For one thing, he said, talking to them instills that sort of trust between you and the driver. He explained that in this way, you condition yourself into thinking that nothing will go wrong. This is considering all the stories we hear from the news about customers getting robbed by cabbies, or raped if their unfortunate victimes happen to be women.
With that said, cab drivers are a very interesting lot. You will be surprised to learn about the things you learn from talking to them, just as you would to a barber.
During one of my "cab episodes," the cab driver shared his experience where he was duped by a customer by paying him counterfeit paper bills. He recounted that the bills looked genuine. It was only found out that they were fake after he handed the earnings to the station.
Another cabbie shared on how he was tricked by a customer in taking him to places and, at one opportunity, never came back to pay him the fare.
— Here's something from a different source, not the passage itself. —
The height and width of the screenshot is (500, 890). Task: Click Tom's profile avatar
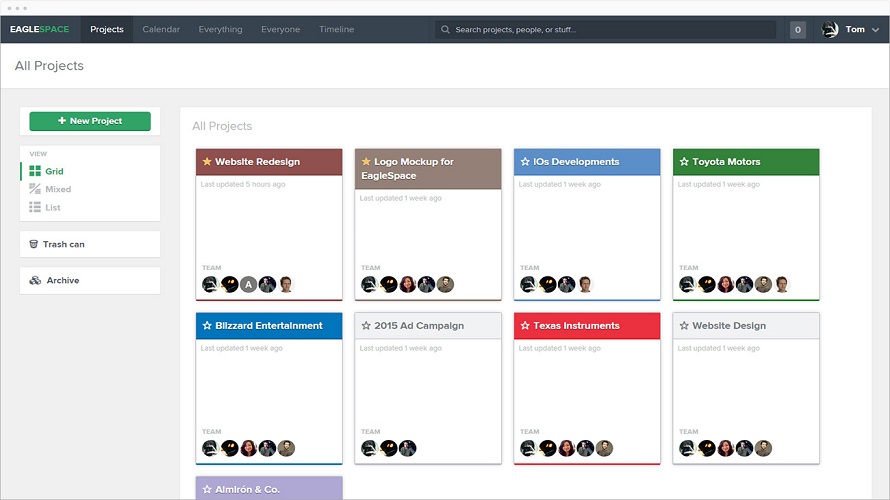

To add insult to injury, his cellphone was stolen. He said (with a laugh) that he never told the people at the station about the encounter as it was "too embarrasing" to even be brought up.
Other than sharing their unfortunate experiences, they also have their two cents about the economy and politics. Sometimes, sentiments are aired regarding the government's competence (or lack thereof) in managing the country, with the common denominator being the congestions of roads and the overcrowdiness in trains.
Another topic of interest would be of home. There are a few instances where I get to talk to a cab driver of Visayan descent ("Bisaya diay ka?"). The conversation would then go on to whether I (or the cab driver) have relatives back at home and if we go home to our respective homes now and then.
In a serious note, there are also drivers who would tell me how fortunate I am that I was able to finish my education and find work. The stories would vary, but they would revolve around the same theme - their frustrations on not being able to finish college, or them not being able to afford sending their children to school. I would try to be as humble as I can be, and all I could come up with is to either tell them that I was just lucky, or try to change the topic. These are the kinds of conversations in which there never really is a "right" answer.
There really is something about enjoying a good conversation with cabbies. Sometimes, you just forget about being stuck in traffic, or being stressed out of work, or being stressed about life in general. This made me realize that even for someone who prefers people to mind their own business, there still is value to be obtained in a social exchange. To reiterate, there is a lot you can learn just by talking to them.
What was the price I paid from getting to my desired destination? - A fraction of my salary.
The value I got in return from those conversations? - Priceless.